**Data for this exercise**
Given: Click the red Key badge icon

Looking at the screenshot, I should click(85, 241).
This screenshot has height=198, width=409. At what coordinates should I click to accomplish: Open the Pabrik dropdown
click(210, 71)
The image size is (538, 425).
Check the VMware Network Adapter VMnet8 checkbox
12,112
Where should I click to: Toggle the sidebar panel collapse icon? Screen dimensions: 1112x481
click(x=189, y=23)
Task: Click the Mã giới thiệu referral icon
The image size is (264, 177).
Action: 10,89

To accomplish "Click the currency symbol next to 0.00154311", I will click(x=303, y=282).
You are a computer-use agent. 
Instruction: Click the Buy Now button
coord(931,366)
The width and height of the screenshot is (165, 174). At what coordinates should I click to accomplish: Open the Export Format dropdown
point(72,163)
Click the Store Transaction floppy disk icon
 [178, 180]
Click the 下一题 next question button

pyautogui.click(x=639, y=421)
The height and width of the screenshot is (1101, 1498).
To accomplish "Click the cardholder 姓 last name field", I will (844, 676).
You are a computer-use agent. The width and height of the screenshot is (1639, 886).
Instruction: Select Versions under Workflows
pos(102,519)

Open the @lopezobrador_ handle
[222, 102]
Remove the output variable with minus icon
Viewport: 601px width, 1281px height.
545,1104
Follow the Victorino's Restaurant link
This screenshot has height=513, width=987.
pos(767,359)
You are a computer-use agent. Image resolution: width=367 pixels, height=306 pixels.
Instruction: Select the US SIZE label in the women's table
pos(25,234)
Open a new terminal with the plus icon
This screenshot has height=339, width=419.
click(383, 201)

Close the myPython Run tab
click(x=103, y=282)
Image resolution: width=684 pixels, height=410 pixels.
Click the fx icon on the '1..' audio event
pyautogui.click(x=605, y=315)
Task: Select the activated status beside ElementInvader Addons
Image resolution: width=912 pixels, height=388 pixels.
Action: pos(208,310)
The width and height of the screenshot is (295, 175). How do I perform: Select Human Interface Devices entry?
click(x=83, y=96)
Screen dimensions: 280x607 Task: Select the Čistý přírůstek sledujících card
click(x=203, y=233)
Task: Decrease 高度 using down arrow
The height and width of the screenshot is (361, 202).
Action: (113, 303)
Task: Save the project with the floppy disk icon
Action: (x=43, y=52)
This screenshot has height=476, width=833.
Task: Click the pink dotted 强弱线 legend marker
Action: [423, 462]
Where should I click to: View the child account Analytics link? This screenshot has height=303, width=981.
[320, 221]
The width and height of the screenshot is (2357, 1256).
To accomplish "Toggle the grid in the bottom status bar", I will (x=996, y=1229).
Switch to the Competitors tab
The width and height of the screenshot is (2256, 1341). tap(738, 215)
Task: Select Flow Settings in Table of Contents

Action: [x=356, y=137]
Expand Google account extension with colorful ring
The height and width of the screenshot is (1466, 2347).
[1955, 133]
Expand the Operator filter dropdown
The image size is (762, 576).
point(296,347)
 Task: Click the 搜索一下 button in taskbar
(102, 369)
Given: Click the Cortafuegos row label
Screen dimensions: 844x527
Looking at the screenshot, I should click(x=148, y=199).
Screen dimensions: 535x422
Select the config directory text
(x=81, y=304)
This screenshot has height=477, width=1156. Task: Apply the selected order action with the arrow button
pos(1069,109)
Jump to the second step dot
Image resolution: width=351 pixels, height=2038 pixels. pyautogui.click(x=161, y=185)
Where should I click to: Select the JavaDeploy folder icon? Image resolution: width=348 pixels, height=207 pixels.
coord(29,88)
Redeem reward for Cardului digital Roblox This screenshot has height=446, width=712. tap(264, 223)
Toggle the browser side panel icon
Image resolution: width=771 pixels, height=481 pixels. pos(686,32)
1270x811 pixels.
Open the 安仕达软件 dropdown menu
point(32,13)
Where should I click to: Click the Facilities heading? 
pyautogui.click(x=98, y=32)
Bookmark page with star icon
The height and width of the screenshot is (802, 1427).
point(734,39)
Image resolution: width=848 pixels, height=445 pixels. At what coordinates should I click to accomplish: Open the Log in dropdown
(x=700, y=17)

**Exercise prompt**
Set down every line of the listing above word for word, with nothing added, dropped, or changed.

**Finished task**
Given: Click the red Key badge icon

Looking at the screenshot, I should click(85, 241).
This screenshot has height=198, width=409. At what coordinates should I click to accomplish: Open the Pabrik dropdown
click(210, 71)
The image size is (538, 425).
Check the VMware Network Adapter VMnet8 checkbox
12,112
Where should I click to: Toggle the sidebar panel collapse icon? Screen dimensions: 1112x481
click(x=189, y=23)
Task: Click the Mã giới thiệu referral icon
The image size is (264, 177).
Action: 10,89

To accomplish "Click the currency symbol next to 0.00154311", I will click(x=303, y=282).
You are a computer-use agent. 
Instruction: Click the Buy Now button
coord(931,366)
The width and height of the screenshot is (165, 174). At what coordinates should I click to accomplish: Open the Export Format dropdown
point(72,163)
Click the Store Transaction floppy disk icon
 [178, 180]
Click the 下一题 next question button

pyautogui.click(x=639, y=421)
The height and width of the screenshot is (1101, 1498).
To accomplish "Click the cardholder 姓 last name field", I will (844, 676).
You are a computer-use agent. The width and height of the screenshot is (1639, 886).
Instruction: Select Versions under Workflows
pos(102,519)

Open the @lopezobrador_ handle
[222, 102]
Remove the output variable with minus icon
Viewport: 601px width, 1281px height.
545,1104
Follow the Victorino's Restaurant link
This screenshot has height=513, width=987.
pos(767,359)
You are a computer-use agent. Image resolution: width=367 pixels, height=306 pixels.
Instruction: Select the US SIZE label in the women's table
pos(25,234)
Open a new terminal with the plus icon
This screenshot has height=339, width=419.
click(383, 201)

Close the myPython Run tab
click(x=103, y=282)
Image resolution: width=684 pixels, height=410 pixels.
Click the fx icon on the '1..' audio event
pyautogui.click(x=605, y=315)
Task: Select the activated status beside ElementInvader Addons
Image resolution: width=912 pixels, height=388 pixels.
Action: pos(208,310)
The width and height of the screenshot is (295, 175). How do I perform: Select Human Interface Devices entry?
click(x=83, y=96)
Screen dimensions: 280x607 Task: Select the Čistý přírůstek sledujících card
click(x=203, y=233)
Task: Decrease 高度 using down arrow
The height and width of the screenshot is (361, 202).
Action: (113, 303)
Task: Save the project with the floppy disk icon
Action: (x=43, y=52)
This screenshot has height=476, width=833.
Task: Click the pink dotted 强弱线 legend marker
Action: [423, 462]
Where should I click to: View the child account Analytics link? This screenshot has height=303, width=981.
[320, 221]
The width and height of the screenshot is (2357, 1256).
To accomplish "Toggle the grid in the bottom status bar", I will (x=996, y=1229).
Switch to the Competitors tab
The width and height of the screenshot is (2256, 1341). tap(738, 215)
Task: Select Flow Settings in Table of Contents

Action: [x=356, y=137]
Expand Google account extension with colorful ring
The height and width of the screenshot is (1466, 2347).
[1955, 133]
Expand the Operator filter dropdown
The image size is (762, 576).
point(296,347)
 Task: Click the 搜索一下 button in taskbar
(102, 369)
Given: Click the Cortafuegos row label
Screen dimensions: 844x527
Looking at the screenshot, I should click(x=148, y=199).
Screen dimensions: 535x422
Select the config directory text
(x=81, y=304)
This screenshot has height=477, width=1156. Task: Apply the selected order action with the arrow button
pos(1069,109)
Jump to the second step dot
Image resolution: width=351 pixels, height=2038 pixels. pyautogui.click(x=161, y=185)
Where should I click to: Select the JavaDeploy folder icon? Image resolution: width=348 pixels, height=207 pixels.
coord(29,88)
Redeem reward for Cardului digital Roblox This screenshot has height=446, width=712. tap(264, 223)
Toggle the browser side panel icon
Image resolution: width=771 pixels, height=481 pixels. pos(686,32)
1270x811 pixels.
Open the 安仕达软件 dropdown menu
point(32,13)
Where should I click to: Click the Facilities heading? 
pyautogui.click(x=98, y=32)
Bookmark page with star icon
The height and width of the screenshot is (802, 1427).
point(734,39)
Image resolution: width=848 pixels, height=445 pixels. At what coordinates should I click to accomplish: Open the Log in dropdown
(x=700, y=17)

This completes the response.